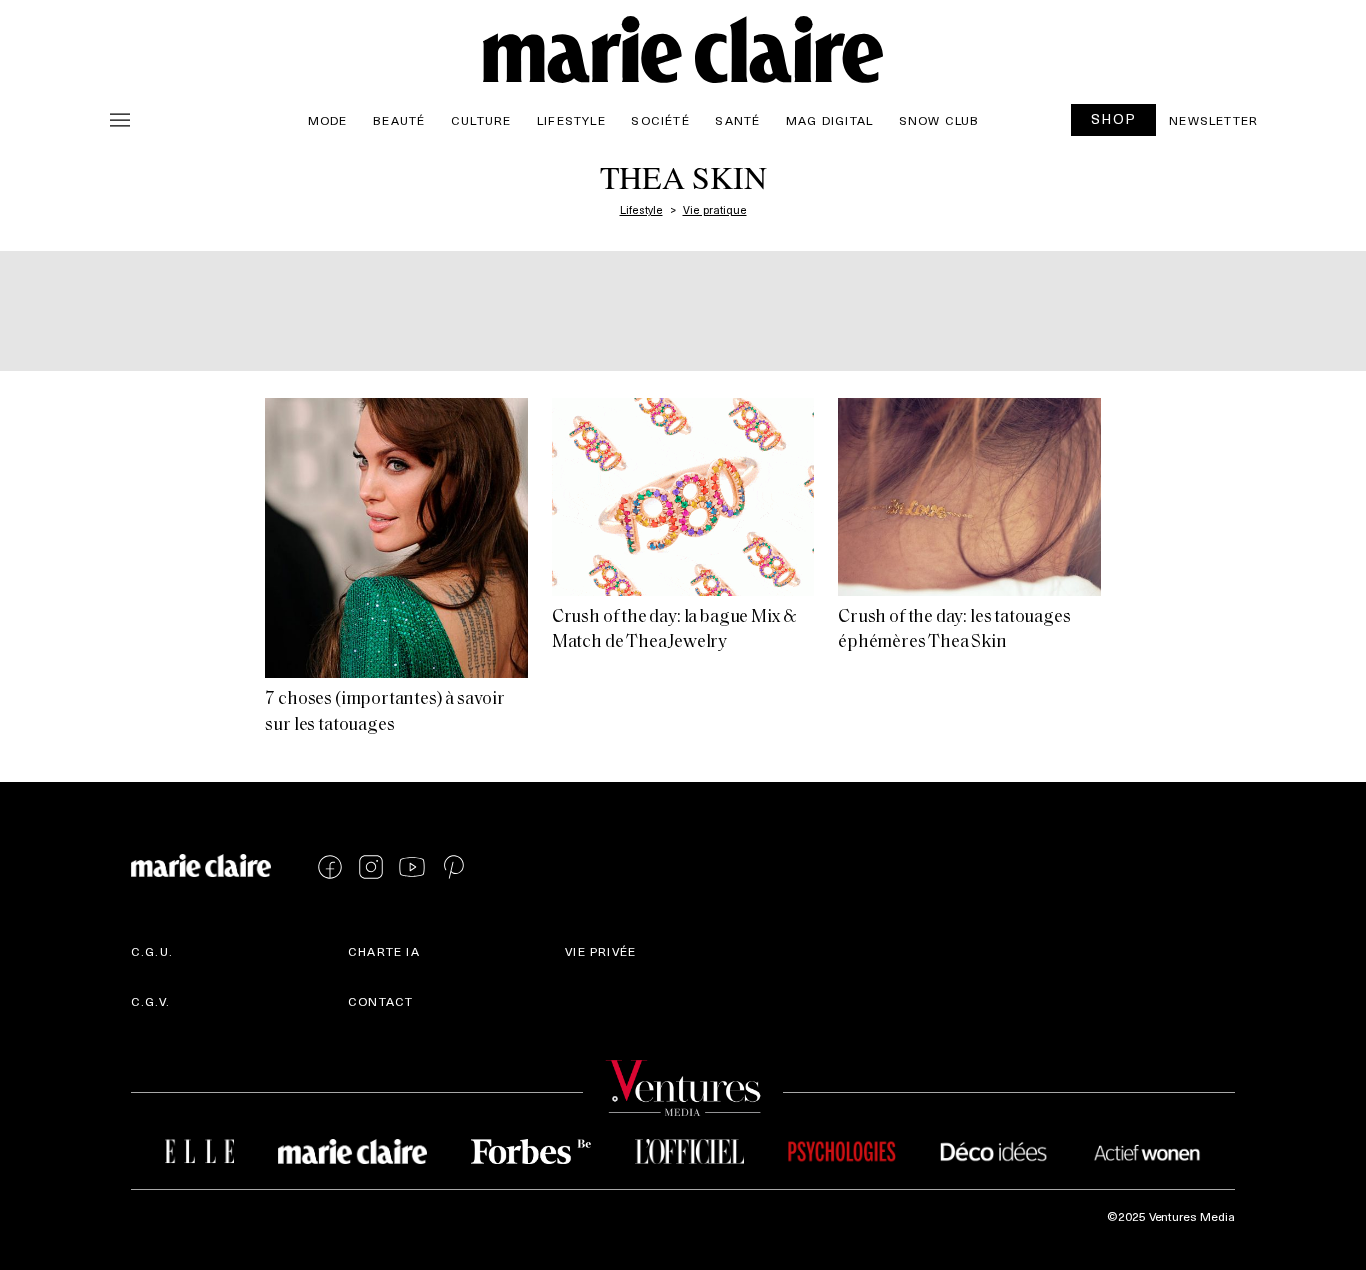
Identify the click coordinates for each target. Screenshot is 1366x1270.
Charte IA (384, 951)
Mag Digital (829, 120)
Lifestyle (571, 120)
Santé (737, 120)
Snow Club (939, 120)
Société (660, 120)
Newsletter (1213, 120)
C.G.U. (152, 951)
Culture (481, 120)
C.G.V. (150, 1001)
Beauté (399, 120)
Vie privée (600, 951)
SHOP (1114, 118)
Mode (328, 120)
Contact (380, 1001)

### EXERCISE:
Your reply should be nothing but the lines from the one containing "Société (660, 120)" through the last line above, copied exactly; please include both ends.

### OUTPUT FOR THIS TASK:
Société (660, 120)
Newsletter (1213, 120)
C.G.U. (152, 951)
Culture (481, 120)
C.G.V. (150, 1001)
Beauté (399, 120)
Vie privée (600, 951)
SHOP (1114, 118)
Mode (328, 120)
Contact (380, 1001)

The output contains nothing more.